◆ Records from a pointing dataset:
※

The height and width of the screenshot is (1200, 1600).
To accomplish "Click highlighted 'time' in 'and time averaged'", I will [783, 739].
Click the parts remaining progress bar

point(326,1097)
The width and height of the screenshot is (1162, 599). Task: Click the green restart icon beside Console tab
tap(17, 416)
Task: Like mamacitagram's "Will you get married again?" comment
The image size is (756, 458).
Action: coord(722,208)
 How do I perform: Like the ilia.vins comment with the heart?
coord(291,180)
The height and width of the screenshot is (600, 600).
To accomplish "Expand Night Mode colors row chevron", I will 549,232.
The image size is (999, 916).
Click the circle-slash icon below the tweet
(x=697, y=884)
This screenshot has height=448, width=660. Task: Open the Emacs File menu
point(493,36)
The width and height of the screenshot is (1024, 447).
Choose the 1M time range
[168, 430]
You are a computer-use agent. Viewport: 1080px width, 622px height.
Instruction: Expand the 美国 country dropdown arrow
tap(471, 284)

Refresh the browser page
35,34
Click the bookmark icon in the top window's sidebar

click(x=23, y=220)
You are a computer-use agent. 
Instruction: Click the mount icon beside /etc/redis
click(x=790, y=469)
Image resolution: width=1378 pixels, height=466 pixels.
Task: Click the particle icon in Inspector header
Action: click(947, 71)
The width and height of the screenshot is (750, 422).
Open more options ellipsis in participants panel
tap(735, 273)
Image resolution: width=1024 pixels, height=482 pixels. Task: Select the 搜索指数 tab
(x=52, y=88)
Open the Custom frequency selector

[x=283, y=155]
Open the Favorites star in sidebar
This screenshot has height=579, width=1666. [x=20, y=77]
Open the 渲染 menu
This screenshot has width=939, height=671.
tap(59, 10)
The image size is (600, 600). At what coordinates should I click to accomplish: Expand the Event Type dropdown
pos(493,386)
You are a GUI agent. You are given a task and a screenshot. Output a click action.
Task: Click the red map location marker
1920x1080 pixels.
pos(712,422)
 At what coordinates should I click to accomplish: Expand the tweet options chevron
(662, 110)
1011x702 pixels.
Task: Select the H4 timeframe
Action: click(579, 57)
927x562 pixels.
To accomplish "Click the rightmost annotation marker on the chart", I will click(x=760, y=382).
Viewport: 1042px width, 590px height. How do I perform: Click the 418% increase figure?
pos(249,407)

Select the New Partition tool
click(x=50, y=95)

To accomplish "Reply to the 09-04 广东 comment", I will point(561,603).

※

◆ WHAT THE TASK ASKS:
Copy every one of the entries above, reproducing each line without any change.

◆ EXERCISE SOLUTION:
The height and width of the screenshot is (1200, 1600).
To accomplish "Click highlighted 'time' in 'and time averaged'", I will [783, 739].
Click the parts remaining progress bar

point(326,1097)
The width and height of the screenshot is (1162, 599). Task: Click the green restart icon beside Console tab
tap(17, 416)
Task: Like mamacitagram's "Will you get married again?" comment
The image size is (756, 458).
Action: coord(722,208)
 How do I perform: Like the ilia.vins comment with the heart?
coord(291,180)
The height and width of the screenshot is (600, 600).
To accomplish "Expand Night Mode colors row chevron", I will 549,232.
The image size is (999, 916).
Click the circle-slash icon below the tweet
(x=697, y=884)
This screenshot has height=448, width=660. Task: Open the Emacs File menu
point(493,36)
The width and height of the screenshot is (1024, 447).
Choose the 1M time range
[168, 430]
You are a computer-use agent. Viewport: 1080px width, 622px height.
Instruction: Expand the 美国 country dropdown arrow
tap(471, 284)

Refresh the browser page
35,34
Click the bookmark icon in the top window's sidebar

click(x=23, y=220)
You are a computer-use agent. 
Instruction: Click the mount icon beside /etc/redis
click(x=790, y=469)
Image resolution: width=1378 pixels, height=466 pixels.
Task: Click the particle icon in Inspector header
Action: click(947, 71)
The width and height of the screenshot is (750, 422).
Open more options ellipsis in participants panel
tap(735, 273)
Image resolution: width=1024 pixels, height=482 pixels. Task: Select the 搜索指数 tab
(x=52, y=88)
Open the Custom frequency selector

[x=283, y=155]
Open the Favorites star in sidebar
This screenshot has height=579, width=1666. [x=20, y=77]
Open the 渲染 menu
This screenshot has width=939, height=671.
tap(59, 10)
The image size is (600, 600). At what coordinates should I click to accomplish: Expand the Event Type dropdown
pos(493,386)
You are a GUI agent. You are given a task and a screenshot. Output a click action.
Task: Click the red map location marker
1920x1080 pixels.
pos(712,422)
 At what coordinates should I click to accomplish: Expand the tweet options chevron
(662, 110)
1011x702 pixels.
Task: Select the H4 timeframe
Action: click(579, 57)
927x562 pixels.
To accomplish "Click the rightmost annotation marker on the chart", I will click(x=760, y=382).
Viewport: 1042px width, 590px height. How do I perform: Click the 418% increase figure?
pos(249,407)

Select the New Partition tool
click(x=50, y=95)

To accomplish "Reply to the 09-04 广东 comment", I will point(561,603).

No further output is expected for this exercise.